* Task to complete
The entries below contain a line with "You are a computer-use" and a line with "Instruction: View Viktor Blom's player page". Quote exactly those two lines and all lines between them.

* Dataset extract
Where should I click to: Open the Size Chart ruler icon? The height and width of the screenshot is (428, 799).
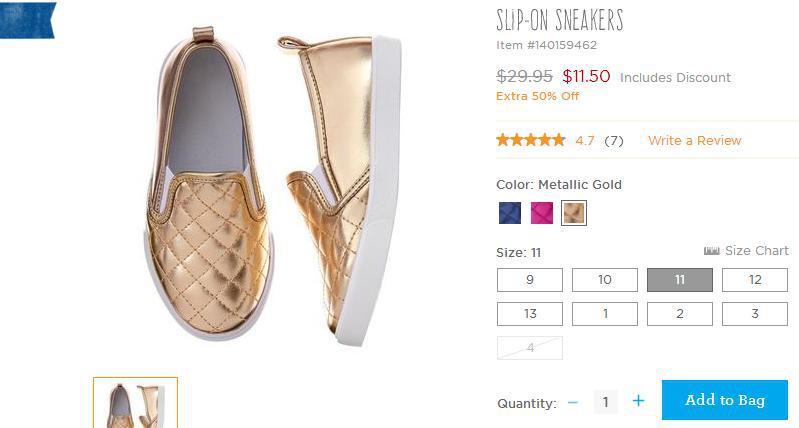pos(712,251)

...

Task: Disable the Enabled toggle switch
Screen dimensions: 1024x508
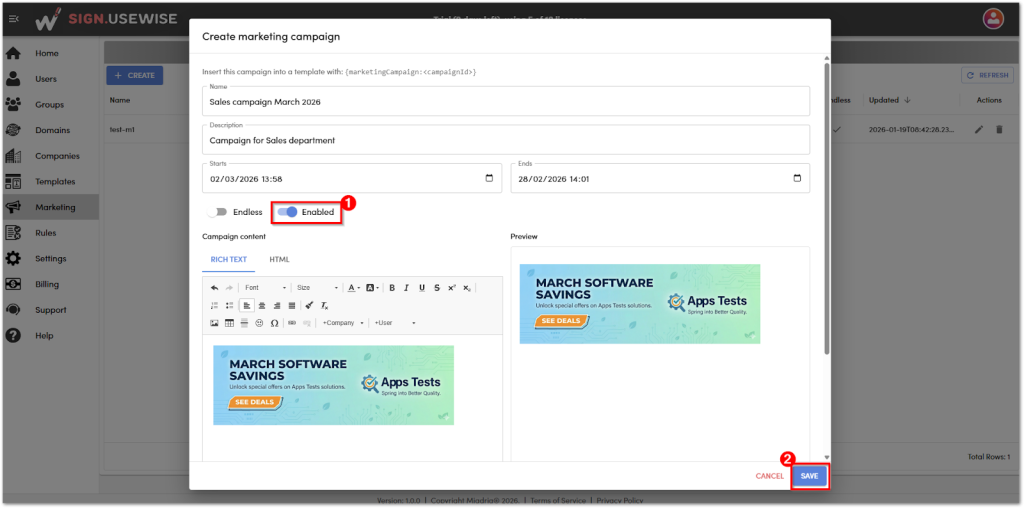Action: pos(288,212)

--

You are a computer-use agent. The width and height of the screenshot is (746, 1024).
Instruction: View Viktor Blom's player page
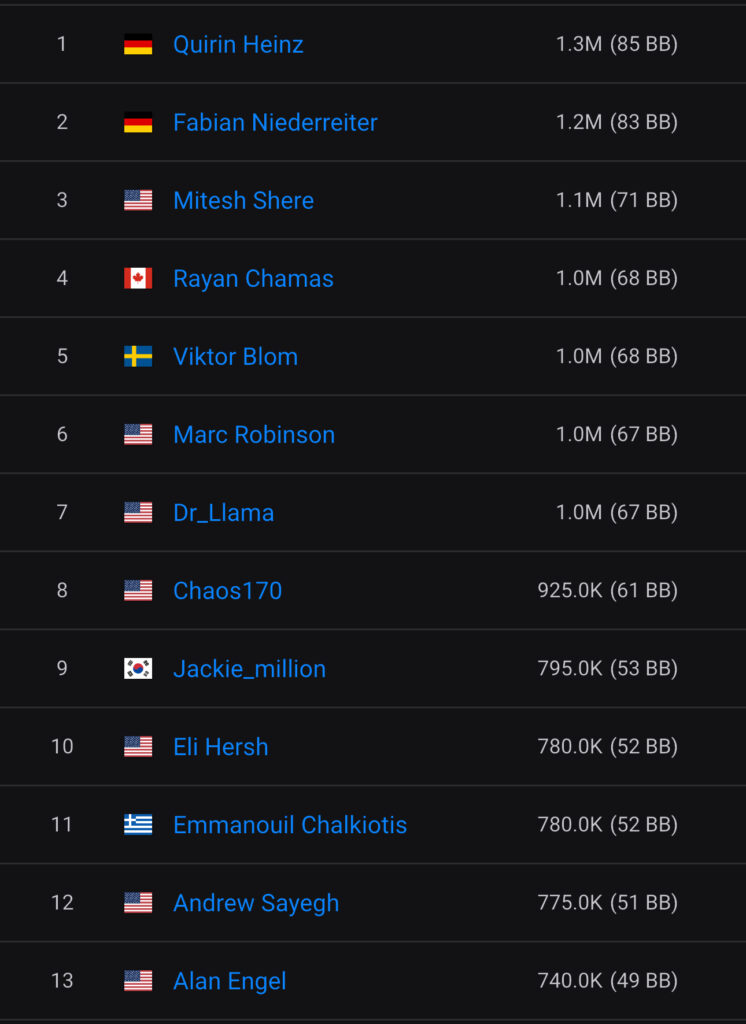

* Exercise result
You are a computer-use agent. The width and height of the screenshot is (746, 1024).
Instruction: View Viktor Blom's player page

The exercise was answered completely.